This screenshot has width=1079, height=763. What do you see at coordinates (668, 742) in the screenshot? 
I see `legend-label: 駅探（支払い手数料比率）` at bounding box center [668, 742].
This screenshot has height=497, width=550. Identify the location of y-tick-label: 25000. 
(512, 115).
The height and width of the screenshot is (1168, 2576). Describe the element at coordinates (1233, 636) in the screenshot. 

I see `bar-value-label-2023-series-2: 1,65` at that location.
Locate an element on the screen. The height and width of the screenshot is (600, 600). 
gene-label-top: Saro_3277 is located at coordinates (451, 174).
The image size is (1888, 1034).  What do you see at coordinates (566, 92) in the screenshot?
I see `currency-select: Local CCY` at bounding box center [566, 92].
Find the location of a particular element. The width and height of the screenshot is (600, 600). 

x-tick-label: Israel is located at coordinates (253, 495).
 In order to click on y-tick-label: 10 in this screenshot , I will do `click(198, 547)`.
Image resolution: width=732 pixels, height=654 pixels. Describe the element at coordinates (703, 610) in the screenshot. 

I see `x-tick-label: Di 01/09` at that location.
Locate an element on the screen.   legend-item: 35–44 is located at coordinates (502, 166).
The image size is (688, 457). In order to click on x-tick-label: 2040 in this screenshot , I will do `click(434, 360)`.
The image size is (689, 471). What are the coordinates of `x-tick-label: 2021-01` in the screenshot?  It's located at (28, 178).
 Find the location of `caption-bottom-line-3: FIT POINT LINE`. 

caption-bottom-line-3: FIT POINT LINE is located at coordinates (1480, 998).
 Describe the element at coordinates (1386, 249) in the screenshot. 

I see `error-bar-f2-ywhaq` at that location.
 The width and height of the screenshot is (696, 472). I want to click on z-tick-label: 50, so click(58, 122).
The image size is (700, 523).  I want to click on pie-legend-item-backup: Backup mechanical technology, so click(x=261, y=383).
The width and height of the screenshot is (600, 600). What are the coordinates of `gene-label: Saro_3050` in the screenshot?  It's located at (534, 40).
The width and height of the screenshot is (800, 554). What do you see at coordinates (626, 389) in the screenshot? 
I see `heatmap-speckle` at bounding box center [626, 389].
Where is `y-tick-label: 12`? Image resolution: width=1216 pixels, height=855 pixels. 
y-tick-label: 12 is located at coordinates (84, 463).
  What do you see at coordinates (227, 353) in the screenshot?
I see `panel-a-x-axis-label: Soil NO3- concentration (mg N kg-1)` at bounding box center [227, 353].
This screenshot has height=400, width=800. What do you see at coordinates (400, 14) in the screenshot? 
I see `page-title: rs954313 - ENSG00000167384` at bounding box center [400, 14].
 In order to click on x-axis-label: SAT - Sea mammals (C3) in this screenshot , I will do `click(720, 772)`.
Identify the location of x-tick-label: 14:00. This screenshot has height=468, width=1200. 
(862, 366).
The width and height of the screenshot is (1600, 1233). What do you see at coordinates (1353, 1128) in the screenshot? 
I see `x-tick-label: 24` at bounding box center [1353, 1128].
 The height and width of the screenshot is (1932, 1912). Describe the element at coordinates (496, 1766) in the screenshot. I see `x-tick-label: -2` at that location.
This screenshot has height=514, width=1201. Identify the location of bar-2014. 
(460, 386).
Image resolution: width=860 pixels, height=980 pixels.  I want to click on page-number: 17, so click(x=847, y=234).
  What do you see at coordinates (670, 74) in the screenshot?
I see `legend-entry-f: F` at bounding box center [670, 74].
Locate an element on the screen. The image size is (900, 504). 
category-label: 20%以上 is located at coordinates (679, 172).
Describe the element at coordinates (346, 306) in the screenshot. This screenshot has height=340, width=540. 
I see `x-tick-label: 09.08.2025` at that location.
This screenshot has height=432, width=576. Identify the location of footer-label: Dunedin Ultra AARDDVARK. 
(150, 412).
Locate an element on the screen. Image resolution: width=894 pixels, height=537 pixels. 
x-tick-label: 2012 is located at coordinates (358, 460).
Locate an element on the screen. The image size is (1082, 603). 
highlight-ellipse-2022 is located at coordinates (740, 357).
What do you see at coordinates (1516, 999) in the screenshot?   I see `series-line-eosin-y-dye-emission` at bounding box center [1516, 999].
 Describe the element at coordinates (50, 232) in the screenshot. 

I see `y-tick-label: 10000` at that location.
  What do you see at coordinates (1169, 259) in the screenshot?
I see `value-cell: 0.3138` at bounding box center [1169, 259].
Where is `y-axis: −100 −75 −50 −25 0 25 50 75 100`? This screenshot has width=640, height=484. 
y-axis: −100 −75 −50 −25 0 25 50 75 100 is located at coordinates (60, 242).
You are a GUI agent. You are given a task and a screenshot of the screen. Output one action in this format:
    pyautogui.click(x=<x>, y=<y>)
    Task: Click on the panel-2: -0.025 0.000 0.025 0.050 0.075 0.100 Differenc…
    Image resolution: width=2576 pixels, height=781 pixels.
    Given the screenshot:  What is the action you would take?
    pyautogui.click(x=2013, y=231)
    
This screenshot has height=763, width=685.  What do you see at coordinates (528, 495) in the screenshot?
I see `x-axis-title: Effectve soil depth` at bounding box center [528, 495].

|---|

## Task prompt
Convert all the rows above into a Markdown table with the columns "No." and "Line", numbering each line in order and omitting blank lines.

## Reply
| No. | Line |
|---|---|
| 1 | This screenshot has width=1079, height=763. What do you see at coordinates (668, 742) in the screenshot?  |
| 2 | I see `legend-label: 駅探（支払い手数料比率）` at bounding box center [668, 742]. |
| 3 | This screenshot has height=497, width=550. Identify the location of y-tick-label: 25000.  |
| 4 | (512, 115). |
| 5 | The height and width of the screenshot is (1168, 2576). Describe the element at coordinates (1233, 636) in the screenshot.  |
| 6 | I see `bar-value-label-2023-series-2: 1,65` at that location. |
| 7 | Locate an element on the screen. The height and width of the screenshot is (600, 600).  |
| 8 | gene-label-top: Saro_3277 is located at coordinates (451, 174). |
| 9 | The image size is (1888, 1034).  What do you see at coordinates (566, 92) in the screenshot? |
| 10 | I see `currency-select: Local CCY` at bounding box center [566, 92]. |
| 11 | Find the location of a particular element. The width and height of the screenshot is (600, 600).  |
| 12 | x-tick-label: Israel is located at coordinates (253, 495). |
| 13 |  In order to click on y-tick-label: 10 in this screenshot , I will do `click(198, 547)`. |
| 14 | Image resolution: width=732 pixels, height=654 pixels. Describe the element at coordinates (703, 610) in the screenshot.  |
| 15 | I see `x-tick-label: Di 01/09` at that location. |
| 16 | Locate an element on the screen.   legend-item: 35–44 is located at coordinates (502, 166). |
| 17 | The image size is (688, 457). In order to click on x-tick-label: 2040 in this screenshot , I will do `click(434, 360)`. |
| 18 | The image size is (689, 471). What are the coordinates of `x-tick-label: 2021-01` in the screenshot?  It's located at (28, 178). |
| 19 |  Find the location of `caption-bottom-line-3: FIT POINT LINE`.  |
| 20 | caption-bottom-line-3: FIT POINT LINE is located at coordinates (1480, 998). |
| 21 |  Describe the element at coordinates (1386, 249) in the screenshot.  |
| 22 | I see `error-bar-f2-ywhaq` at that location. |
| 23 |  The width and height of the screenshot is (696, 472). I want to click on z-tick-label: 50, so click(58, 122). |
| 24 | The image size is (700, 523).  I want to click on pie-legend-item-backup: Backup mechanical technology, so click(x=261, y=383). |
| 25 | The width and height of the screenshot is (600, 600). What are the coordinates of `gene-label: Saro_3050` in the screenshot?  It's located at (534, 40). |
| 26 | The width and height of the screenshot is (800, 554). What do you see at coordinates (626, 389) in the screenshot?  |
| 27 | I see `heatmap-speckle` at bounding box center [626, 389]. |
| 28 | Where is `y-tick-label: 12`? Image resolution: width=1216 pixels, height=855 pixels.  |
| 29 | y-tick-label: 12 is located at coordinates (84, 463). |
| 30 |   What do you see at coordinates (227, 353) in the screenshot? |
| 31 | I see `panel-a-x-axis-label: Soil NO3- concentration (mg N kg-1)` at bounding box center [227, 353]. |
| 32 | This screenshot has height=400, width=800. What do you see at coordinates (400, 14) in the screenshot?  |
| 33 | I see `page-title: rs954313 - ENSG00000167384` at bounding box center [400, 14]. |
| 34 |  In order to click on x-axis-label: SAT - Sea mammals (C3) in this screenshot , I will do `click(720, 772)`. |
| 35 | Identify the location of x-tick-label: 14:00. This screenshot has height=468, width=1200.  |
| 36 | (862, 366). |
| 37 | The width and height of the screenshot is (1600, 1233). What do you see at coordinates (1353, 1128) in the screenshot?  |
| 38 | I see `x-tick-label: 24` at bounding box center [1353, 1128]. |
| 39 |  The height and width of the screenshot is (1932, 1912). Describe the element at coordinates (496, 1766) in the screenshot. I see `x-tick-label: -2` at that location. |
| 40 | This screenshot has height=514, width=1201. Identify the location of bar-2014.  |
| 41 | (460, 386). |
| 42 | Image resolution: width=860 pixels, height=980 pixels.  I want to click on page-number: 17, so click(x=847, y=234). |
| 43 |   What do you see at coordinates (670, 74) in the screenshot? |
| 44 | I see `legend-entry-f: F` at bounding box center [670, 74]. |
| 45 | Locate an element on the screen. The image size is (900, 504).  |
| 46 | category-label: 20%以上 is located at coordinates (679, 172). |
| 47 | Describe the element at coordinates (346, 306) in the screenshot. This screenshot has height=340, width=540.  |
| 48 | I see `x-tick-label: 09.08.2025` at that location. |
| 49 | This screenshot has height=432, width=576. Identify the location of footer-label: Dunedin Ultra AARDDVARK.  |
| 50 | (150, 412). |
| 51 | Locate an element on the screen. Image resolution: width=894 pixels, height=537 pixels.  |
| 52 | x-tick-label: 2012 is located at coordinates (358, 460). |
| 53 | Locate an element on the screen. The image size is (1082, 603).  |
| 54 | highlight-ellipse-2022 is located at coordinates (740, 357). |
| 55 | What do you see at coordinates (1516, 999) in the screenshot?   I see `series-line-eosin-y-dye-emission` at bounding box center [1516, 999]. |
| 56 |  Describe the element at coordinates (50, 232) in the screenshot.  |
| 57 | I see `y-tick-label: 10000` at that location. |
| 58 |   What do you see at coordinates (1169, 259) in the screenshot? |
| 59 | I see `value-cell: 0.3138` at bounding box center [1169, 259]. |
| 60 | Where is `y-axis: −100 −75 −50 −25 0 25 50 75 100`? This screenshot has width=640, height=484.  |
| 61 | y-axis: −100 −75 −50 −25 0 25 50 75 100 is located at coordinates (60, 242). |
| 62 | You are a GUI agent. You are given a task and a screenshot of the screen. Output one action in this format: |
| 63 |     pyautogui.click(x=<x>, y=<y>) |
| 64 |     Task: Click on the panel-2: -0.025 0.000 0.025 0.050 0.075 0.100 Differenc… |
| 65 |     Image resolution: width=2576 pixels, height=781 pixels. |
| 66 |     Given the screenshot:  What is the action you would take? |
| 67 |     pyautogui.click(x=2013, y=231) |
| 68 | This screenshot has height=763, width=685.  What do you see at coordinates (528, 495) in the screenshot? |
| 69 | I see `x-axis-title: Effectve soil depth` at bounding box center [528, 495]. |